Segment Start: PASSAGE SHOWN

CAVEAT: This is pre-released software. There isn’t even a NuGet package for it yet. The GitHub repo lives here – https://github.com/dotnet-architecture/HealthChecks that I cloned and manually added a project reference to a new demo app. There is a plan for it to get made into a NuGet package, but that hasn’t happened yet.
With that said – I will keep this post updated as I see changes being made, and will eventually remove the Caveat above.
Register your Health Checks in your
Inject in an
IHealthCheckService and call
CheckHealthAsync to run all your Health Checks, or another method like
RunGroupAsync to run a subset of the Health Checks you registered in
What is a Health Check?
Health Checks are pretty much what the name implies. They are a way of checking to see if your application is healthy. Health Checks have become especially critical as more and more applications are moving to a microservice-style architecture. While microservice architectures have many benefits, one of the downsides is there is a higher operations overhead to ensuring all of these services are running. Rather than monitoring the health of one majestic monolith, you need to monitor the status of many different services, which are usually responsible for one thing and one thing only. Heatlh Checks are usually used in combination with a service discovery tool such as Consul that monitor your microservices for when they become healthy and unhealthy. If you use Consul for service discovery as well, Consul will automatically route traffic away from your unhealthy microservices and only serve traffic to your healthy microservices… which is awesome.

Segment End: PASSAGE SHOWN

▶ [ACTIVITIES]:
A – Summarize the post on Health Checks above in two sentences.
B – Rewrite the paragraph of the Health Checks post that begins "Health Checks are pretty much what the name implies" as a bulleted list that keeps its main facts.
C – Pick up the post on Health Checks right after its last sentence and continue writing it.

Segment Start: PROVIDED MATERIAL

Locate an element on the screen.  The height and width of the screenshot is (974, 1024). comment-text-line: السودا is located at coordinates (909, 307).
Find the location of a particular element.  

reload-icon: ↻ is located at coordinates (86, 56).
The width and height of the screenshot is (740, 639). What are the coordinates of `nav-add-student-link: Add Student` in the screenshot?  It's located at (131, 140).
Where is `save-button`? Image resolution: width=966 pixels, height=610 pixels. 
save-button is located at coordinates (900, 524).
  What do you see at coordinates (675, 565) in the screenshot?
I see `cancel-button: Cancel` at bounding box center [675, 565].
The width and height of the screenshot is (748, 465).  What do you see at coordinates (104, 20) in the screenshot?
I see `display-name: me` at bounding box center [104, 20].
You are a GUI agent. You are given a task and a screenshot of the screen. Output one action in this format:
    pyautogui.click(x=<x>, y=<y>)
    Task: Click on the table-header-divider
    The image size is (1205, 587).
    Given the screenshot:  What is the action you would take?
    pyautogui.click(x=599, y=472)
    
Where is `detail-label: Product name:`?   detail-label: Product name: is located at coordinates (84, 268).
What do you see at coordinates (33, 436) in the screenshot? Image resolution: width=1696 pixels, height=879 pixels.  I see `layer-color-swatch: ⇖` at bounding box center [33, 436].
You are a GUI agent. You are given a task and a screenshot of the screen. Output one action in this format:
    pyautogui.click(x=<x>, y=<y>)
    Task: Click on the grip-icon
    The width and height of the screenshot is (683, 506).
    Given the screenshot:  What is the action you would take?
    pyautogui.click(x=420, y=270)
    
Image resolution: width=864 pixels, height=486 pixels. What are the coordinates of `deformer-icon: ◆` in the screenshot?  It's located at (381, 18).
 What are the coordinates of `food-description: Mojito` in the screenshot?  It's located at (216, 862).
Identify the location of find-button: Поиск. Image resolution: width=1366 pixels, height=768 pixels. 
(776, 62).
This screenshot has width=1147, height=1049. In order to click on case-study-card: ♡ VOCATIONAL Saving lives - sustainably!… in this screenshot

Segment End: PROVIDED MATERIAL

▶ [ACTIVITY ANSWERS]:
A – The Health Checks software described in the post is pre-release and has no NuGet package yet, and the author will keep the post updated as changes are made. Health Checks let you see whether an application is healthy, which matters more as applications move to microservices, and they are often used with a service discovery tool such as Consul that routes traffic away from unhealthy services.

B –
- Health Checks are a way of checking whether your application is healthy.
- They have become especially critical as more applications move to a microservice-style architecture.
- A downside of microservices is the higher operations overhead of making sure all the services are running.
- Instead of one monolith, you must monitor many services, each usually responsible for a single thing.
- Health Checks are usually combined with a service discovery tool such as Consul, which watches for services becoming healthy or unhealthy.
- Consul automatically routes traffic away from unhealthy microservices and serves traffic only to healthy ones.

C –
How do I implement a Health Check?
There are a few different ways to do Health Checks, but the most common way is exposing an HTTP endpoint to your application dedicated to doing Health Checks. Typically you will return a status code of 200 if everything is good, and any non-2xx code means something went wrong. For example, you might return a 500 if something went wrong along with a JSON payload of what exactly went wrong.
Common scenarios to Health Check
What you Health Check will be based on what your application/microservice does, but some common things:
- Can my service connect to a database?
- Can my service query a 3rd party API?
- Likely making some read-only call
- Can my service access the file system?
- Is the Memory and/or CPU above a certain threshold?
Looking at the Microsoft.AspNetCore.HealthChecks package
Microsoft is on the verge of shipping a set of Health Check packages to help you solve this problem in a consistent way. If you look in the GitHub repo you will notice there is also a package for ASP.NET 4.x as well under the Microsoft.AspNet.HealthChecks namespace. There is a samples folder on that GitHub repo that contains how to wire that up if you’re interested in ASP.NET 4.x. I’m going to focus on the ASP.NET Core package for this blog post.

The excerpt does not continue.